--- MATERIAL FOR THIS EXERCISE ---

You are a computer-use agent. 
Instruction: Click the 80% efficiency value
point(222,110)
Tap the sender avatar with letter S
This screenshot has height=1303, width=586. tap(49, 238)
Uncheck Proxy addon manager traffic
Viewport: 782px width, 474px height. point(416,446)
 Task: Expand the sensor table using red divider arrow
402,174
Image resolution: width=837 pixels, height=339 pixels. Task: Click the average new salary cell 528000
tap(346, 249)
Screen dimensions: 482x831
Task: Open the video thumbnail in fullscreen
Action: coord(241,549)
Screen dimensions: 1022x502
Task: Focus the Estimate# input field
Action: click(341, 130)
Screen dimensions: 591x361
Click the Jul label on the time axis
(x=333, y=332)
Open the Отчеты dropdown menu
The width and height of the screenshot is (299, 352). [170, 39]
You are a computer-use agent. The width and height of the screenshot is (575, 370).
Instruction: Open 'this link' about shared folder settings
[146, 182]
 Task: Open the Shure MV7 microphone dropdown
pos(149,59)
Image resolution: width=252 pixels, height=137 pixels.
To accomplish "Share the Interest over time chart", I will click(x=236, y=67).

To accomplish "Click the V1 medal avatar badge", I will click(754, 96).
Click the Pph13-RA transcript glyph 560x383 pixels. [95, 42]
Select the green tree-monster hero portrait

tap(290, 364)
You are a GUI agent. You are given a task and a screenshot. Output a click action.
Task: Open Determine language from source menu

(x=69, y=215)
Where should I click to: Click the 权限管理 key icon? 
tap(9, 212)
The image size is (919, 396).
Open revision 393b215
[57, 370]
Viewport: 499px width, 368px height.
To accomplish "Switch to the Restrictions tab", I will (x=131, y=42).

---

* **EXERCISE INSTRUCTIONS**
Repeat the listing above in full, exactly as given.

* **OUTPUT OF THE TASK**
You are a computer-use agent. 
Instruction: Click the 80% efficiency value
point(222,110)
Tap the sender avatar with letter S
This screenshot has height=1303, width=586. tap(49, 238)
Uncheck Proxy addon manager traffic
Viewport: 782px width, 474px height. point(416,446)
 Task: Expand the sensor table using red divider arrow
402,174
Image resolution: width=837 pixels, height=339 pixels. Task: Click the average new salary cell 528000
tap(346, 249)
Screen dimensions: 482x831
Task: Open the video thumbnail in fullscreen
Action: coord(241,549)
Screen dimensions: 1022x502
Task: Focus the Estimate# input field
Action: click(341, 130)
Screen dimensions: 591x361
Click the Jul label on the time axis
(x=333, y=332)
Open the Отчеты dropdown menu
The width and height of the screenshot is (299, 352). [170, 39]
You are a computer-use agent. The width and height of the screenshot is (575, 370).
Instruction: Open 'this link' about shared folder settings
[146, 182]
 Task: Open the Shure MV7 microphone dropdown
pos(149,59)
Image resolution: width=252 pixels, height=137 pixels.
To accomplish "Share the Interest over time chart", I will click(x=236, y=67).

To accomplish "Click the V1 medal avatar badge", I will click(754, 96).
Click the Pph13-RA transcript glyph 560x383 pixels. [95, 42]
Select the green tree-monster hero portrait

tap(290, 364)
You are a GUI agent. You are given a task and a screenshot. Output a click action.
Task: Open Determine language from source menu

(x=69, y=215)
Where should I click to: Click the 权限管理 key icon? 
tap(9, 212)
The image size is (919, 396).
Open revision 393b215
[57, 370]
Viewport: 499px width, 368px height.
To accomplish "Switch to the Restrictions tab", I will (x=131, y=42).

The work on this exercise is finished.